→ **Список заданий**
1/ Перепишите часть отрывка для чтения между словами «Tu sais, j’ai» и «очень переменился… (франц.)» включительно, изменив «элитарная проза» на «серьезная проза».
2/ В каком году, согласно отрывку для чтения, цикл эссе «Алексия» публиковался в «Независимой газете»?

→ **Отрывок для чтения**
☆ ☆ ☆

Алексия: десять лет спустя

Новиков Владимир Иванович — литературовед, критик, прозаик. Родился в 1948 году в Омске. Доктор филологических наук, профессор МГУ. Автор книг «Диалог» (1986), «В. Каверин. Критический очерк» (в соавторстве с О. Новиковой; 1986), «Новое зрение. Книга о Юрии Тынянове» (в соавторстве с В. Кавериным; 1988), «Книга о пародии» (1989), «Заскок. Эссе, пародии, размышления критика» (1997), «Роман с языком» (2001), «Высоцкий» (2002). В «Новом мире» печатается с 1980 года.

Tu sais, j’ai beaucoup chang'e… [3]

Уточнение диагноза, или Пять процентов

«ЛЕКСБИЯ (от а — отрицат. приставка и греч. lйxis — слово, речь), утрата способности читать или понимать прочитанное вследствие поражения височно-теменно-затылочной области

лев. полушария…» [4]

Таким медицинским термином в начале девяностых годов я условно обозначил новую культурную ситуацию, когда вслед за читательским бумом с фантастическими тиражами толстых журналов и перманентным книжным дефицитом наметился резкий спад интереса к современной словесности. Посвященный этой новой и неожиданной напасти цикл эссе «Алексия» в 1992 году публиковался в «Независимой газете». Главная мысль была проста: наша элитарная проза с ее эстетской ориентацией слишком скучна и нечитабельна. Она сама повинна в эпидемическом распространении алексии и должна как-то измениться, сделаться поинтереснее.

3

Знаешь, я очень переменился… (франц.)

4

«Большой энциклопедический словарь». М. — СПб., 1997, стр. 34.

☆ ☆ ☆

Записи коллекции
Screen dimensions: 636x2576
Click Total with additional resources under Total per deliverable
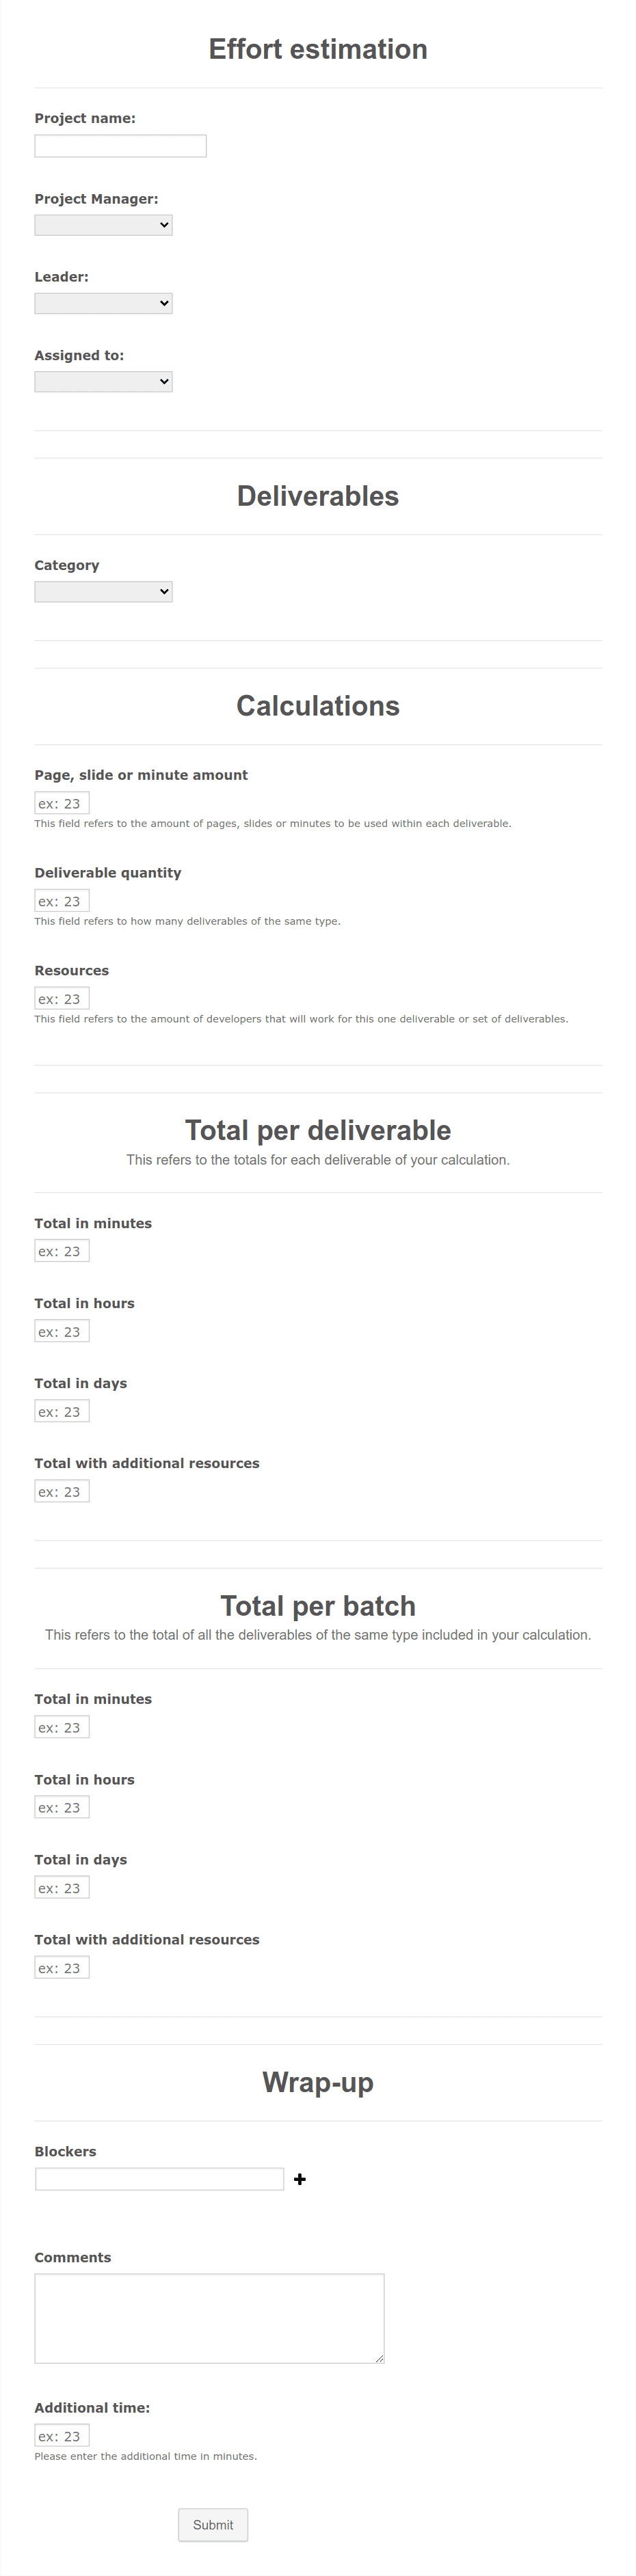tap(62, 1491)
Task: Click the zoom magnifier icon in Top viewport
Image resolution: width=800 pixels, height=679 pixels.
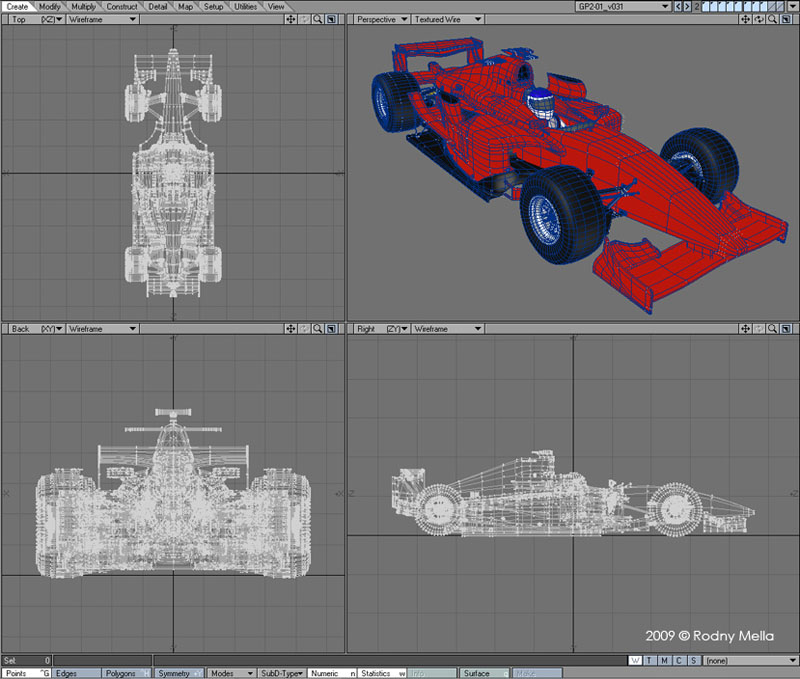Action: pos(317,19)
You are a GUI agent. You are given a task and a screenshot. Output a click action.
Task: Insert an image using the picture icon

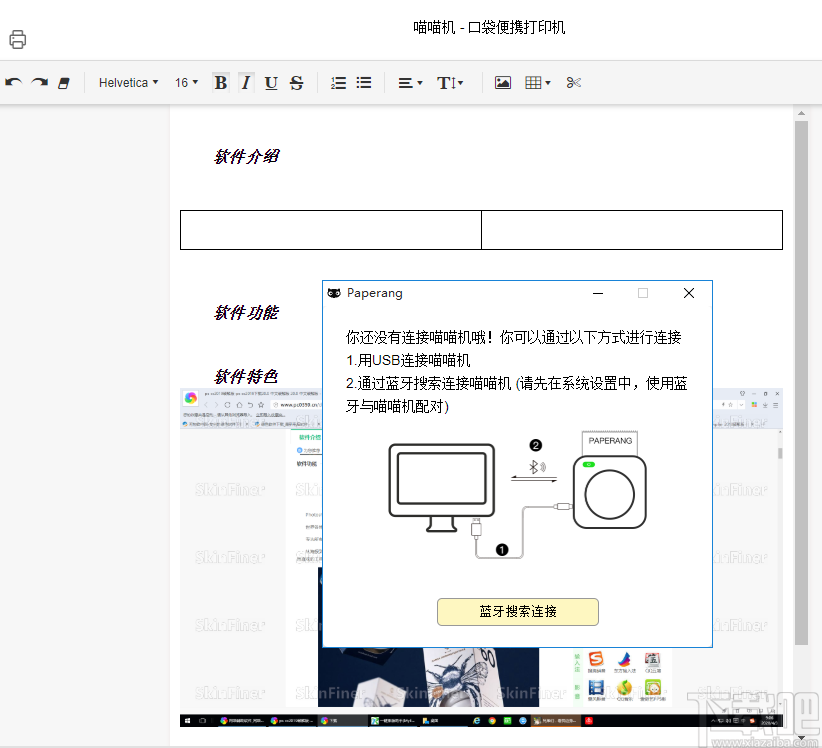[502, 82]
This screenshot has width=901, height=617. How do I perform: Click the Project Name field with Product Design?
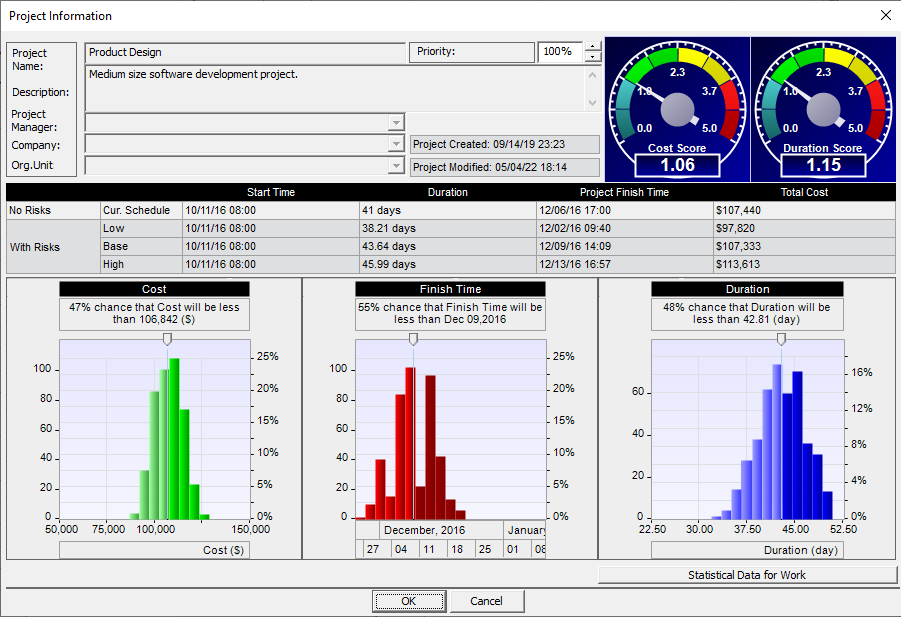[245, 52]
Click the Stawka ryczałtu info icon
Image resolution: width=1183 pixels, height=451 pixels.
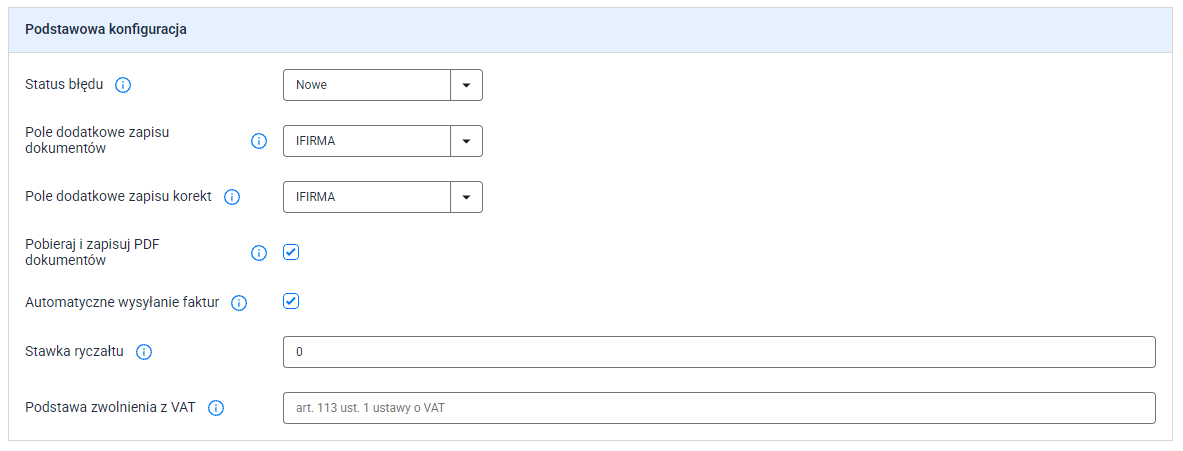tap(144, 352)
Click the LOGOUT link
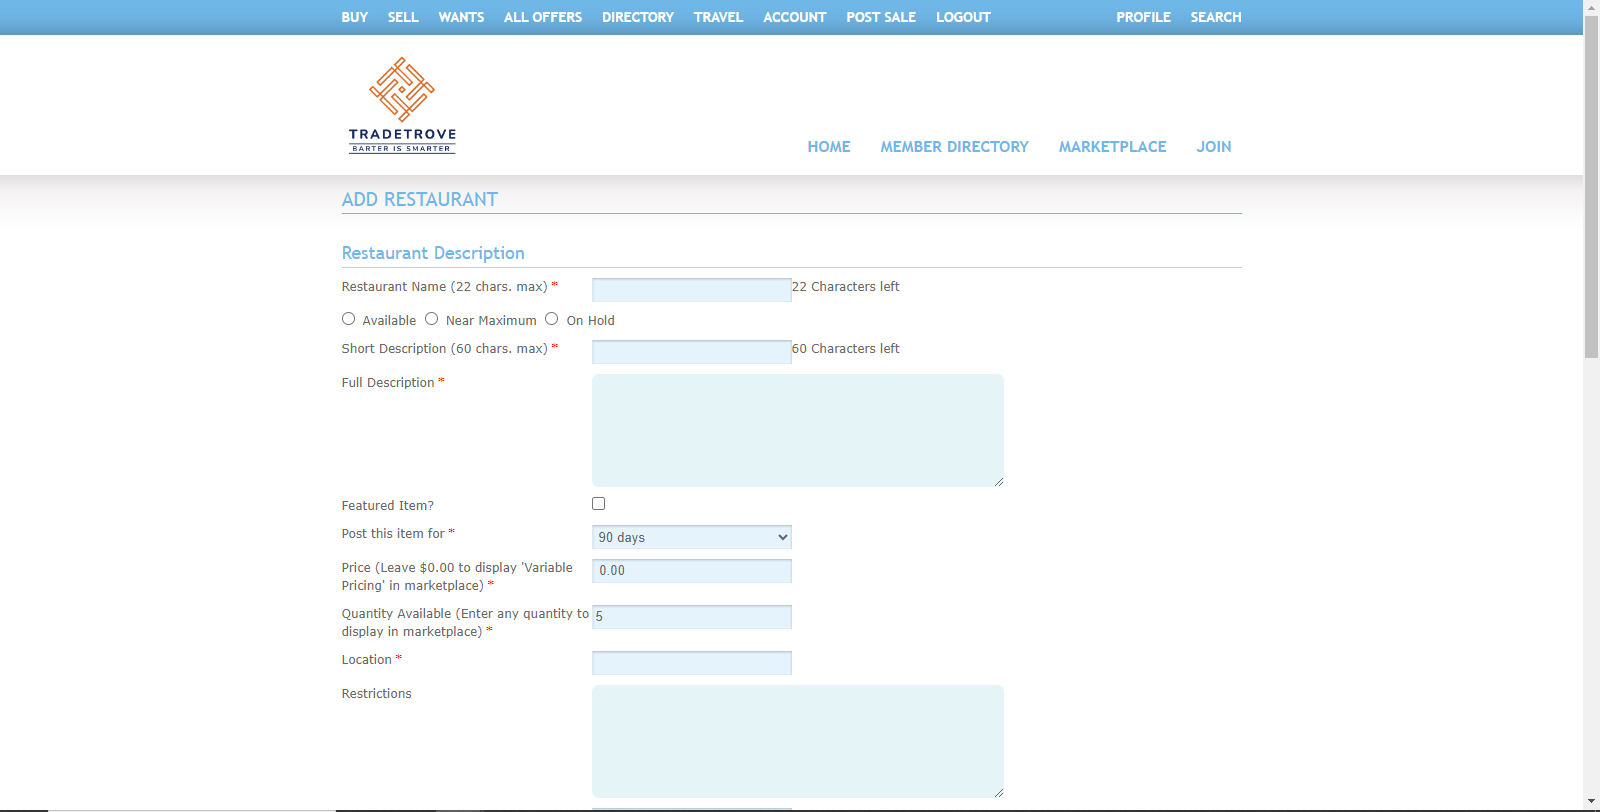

☆ ☆ ☆

→ **Итоги упражнения**
1/
Tu sais, j’ai beaucoup chang'e… [3]

Уточнение диагноза, или Пять процентов

«ЛЕКСБИЯ (от а — отрицат. приставка и греч. lйxis — слово, речь), утрата способности читать или понимать прочитанное вследствие поражения височно-теменно-затылочной области

лев. полушария…» [4]

Таким медицинским термином в начале девяностых годов я условно обозначил новую культурную ситуацию, когда вслед за читательским бумом с фантастическими тиражами толстых журналов и перманентным книжным дефицитом наметился резкий спад интереса к современной словесности. Посвященный этой новой и неожиданной напасти цикл эссе «Алексия» в 1992 году публиковался в «Независимой газете». Главная мысль была проста: наша серьезная проза с ее эстетской ориентацией слишком скучна и нечитабельна. Она сама повинна в эпидемическом распространении алексии и должна как-то измениться, сделаться поинтереснее.

3

Знаешь, я очень переменился… (франц.)

2/ В 1992 году.